*Prompt:* Rewrite every line of the rows below, requests included, scaling each coordinate in the answers by 0.75 and rounding to the nearest whole number, with halves rounded up.

◆ ◆ ◆

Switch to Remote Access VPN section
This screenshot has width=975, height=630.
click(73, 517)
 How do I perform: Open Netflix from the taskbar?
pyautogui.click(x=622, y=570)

◆ ◆ ◆

*Result for this task:*
Switch to Remote Access VPN section
This screenshot has width=975, height=630.
click(55, 388)
 How do I perform: Open Netflix from the taskbar?
pyautogui.click(x=467, y=428)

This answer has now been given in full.